In his letter, Cummings said the House committee is requesting security information involving current and former aides to President Donald Trump, including his son-in-law Jared Kushner, who initially withheld details about his contact with the Russian ambassador to the U.S. but maintained his security clearance.
The committee also demanded details about the clearance of former National Security Adviser Michael Flynn, who pleaded guilty to lying to the FBI about his communications with Russia, and current National Security Advisor Michael Bolton.
One goal of the investigation, Cummings wrote, is to determine why the White House transition team for President Donald Trump “appeared to disregard established security procedures.”
In addition, the committee seeks information about the security clearance of former White House staff secretary Rob Porter, who resigned amid allegations of domestic abuse.
Congress passed a law last year requiring the White House to report on its security clearance process and protocols, but Cummings said the administration has failed to do so.
In addition to its lack of reporting on security clearance held and maintained by top officials, Cummings also claims the Trump administration failed to report on rejected applications for the access to sensitive information by a top deputy to Flynn, National Security Council Senior Director Robin Townley.
"The investigation also will seek to determine why the White House is currently defying federal law by failing to provide to Congress information about its security clearance process," Cummings wrote.
Danel A. Dufresne, senior counsel for the law firm Tully Rinckey, said in an interview Wednesday, “This is a very niche area of law.”
“A pre-written, specific protocol is required to take place when granting or revoking security clearance,” he said.
For federal employees to obtain a high-level security clearance, most background investigations employ the “whole person concept,” according to Dufresne.
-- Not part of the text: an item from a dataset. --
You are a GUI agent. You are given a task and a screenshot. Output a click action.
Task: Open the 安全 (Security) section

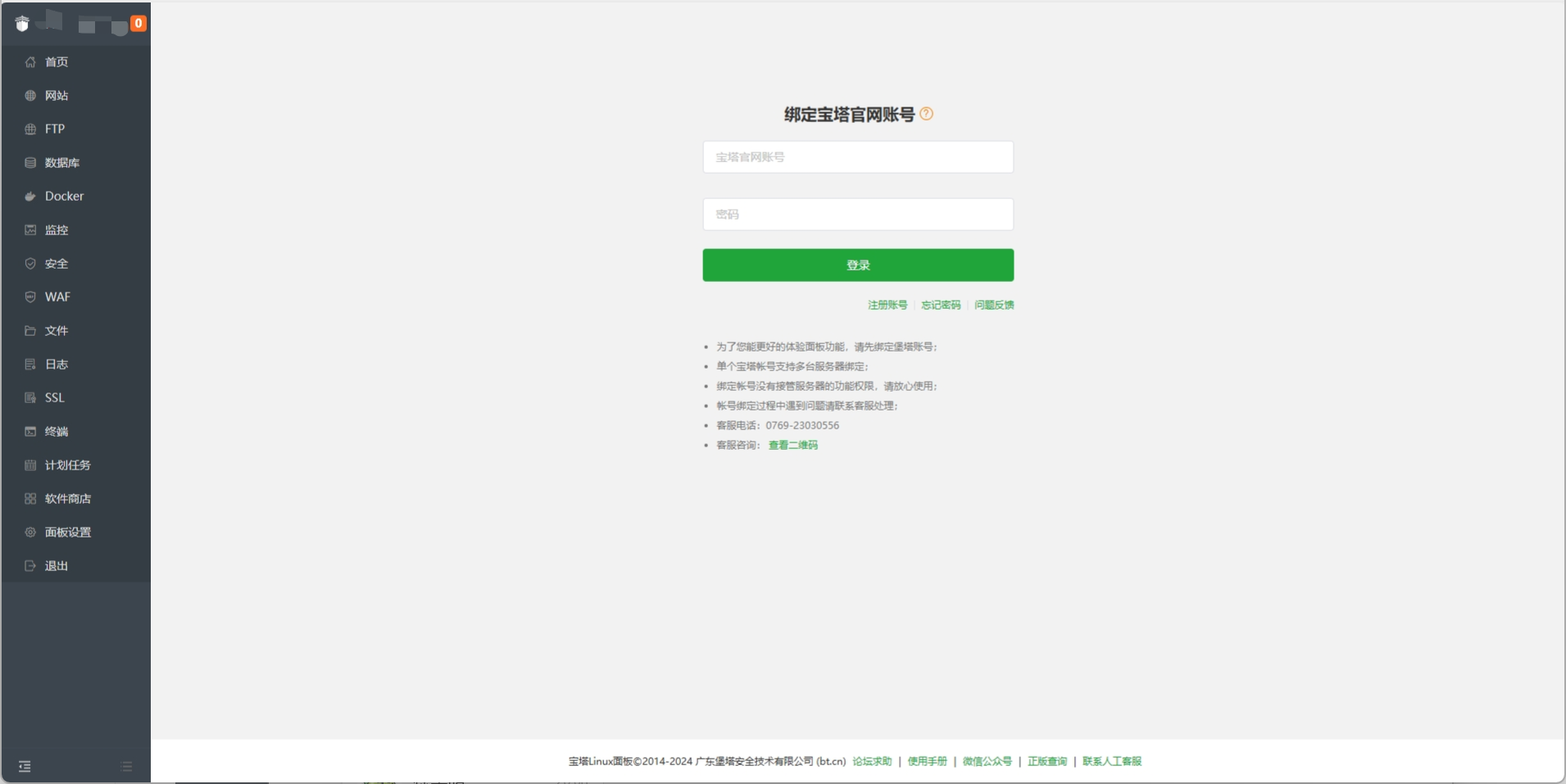tap(55, 263)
This method of background checks, conducted either by the FBI or the National Background Investigations Bureau, may overlook some issues if the candidate for clearance has a clean background overall, he said.
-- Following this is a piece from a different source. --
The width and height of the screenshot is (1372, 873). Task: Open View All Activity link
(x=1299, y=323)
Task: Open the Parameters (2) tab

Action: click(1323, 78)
“This is a challenging area of the law because it can be subjective,” Dufresne said. “The underlying presumption with the ‘whole person concept’ is that no one has the ultimate right to receive federal security clearance.”
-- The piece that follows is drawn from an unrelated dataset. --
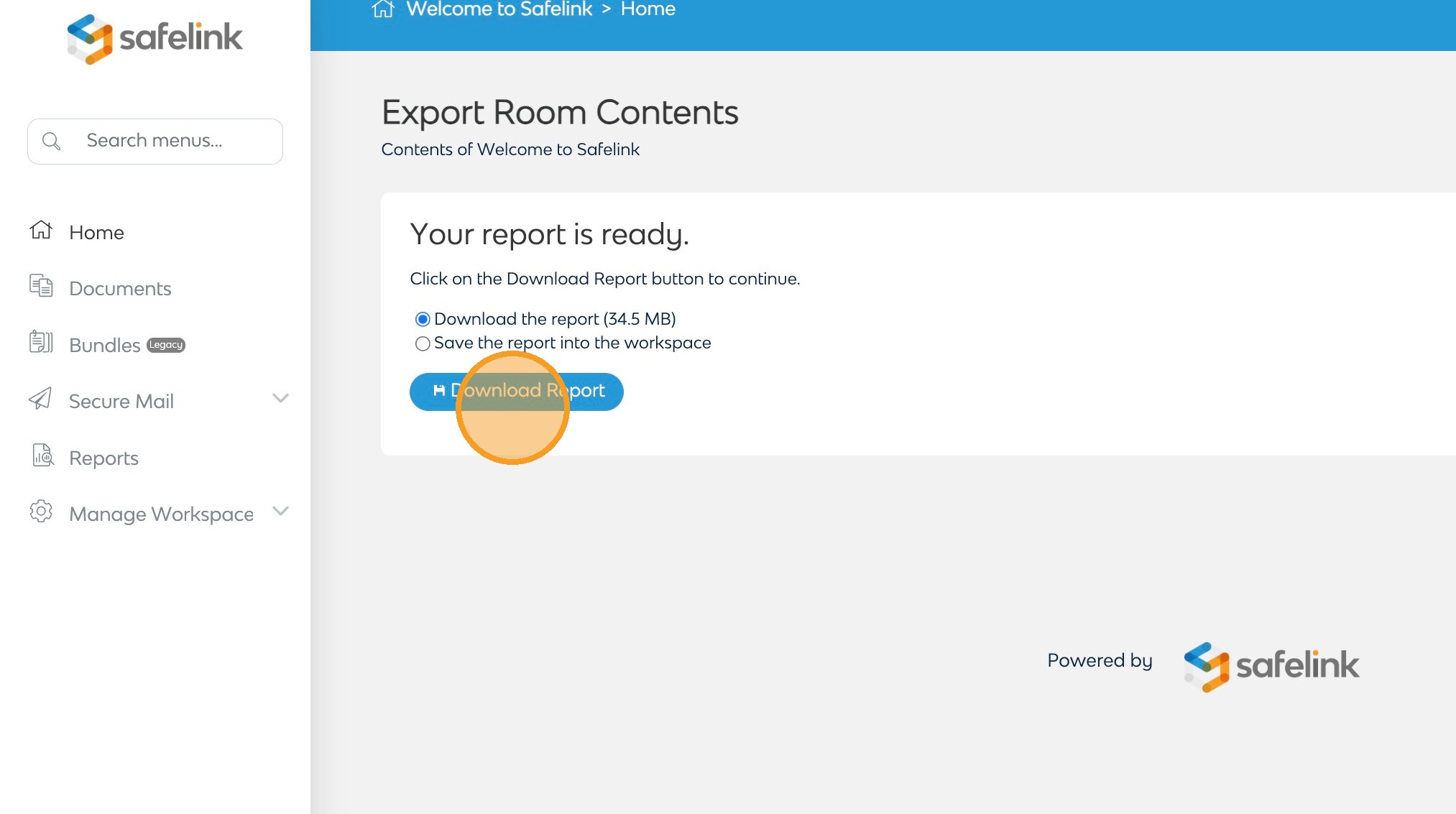1456x814 pixels.
Task: Click the "Welcome to Safelink" breadcrumb link
Action: tap(499, 9)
He said it is the responsibility of those who have a high-level security clearance to self-report if an issue of interest, such as growing susceptibility to foreign influences or even a DUI citation, emerges.
Carol Thompson, who specializes in military and security clearance law as a partner with The Federal Practice Group, said in an interview that “security clearance process is broken across the federal government.”
She pointed to the discrepancies in background requirements between different agencies and, in some cases, internal investigations, and a severe backlog in background checks as reasons for the deficiency.
"Consolidating security clearance investigations into one agency may help to outline specific requirements, but it may not alleviate the backlog," Thompson said.
This backlog, she said, can cause applicants to be granted interim security clearance, meaning a full investigation into the person's background has not yet been completed. Those with interim clearance can maintain a position in the government and access top secret documents, even if the employee is ultimately not granted permanent clearance.
For Cummings, the access of confidential information by those with interim clearance is unacceptable, he said in Wednesday's letter.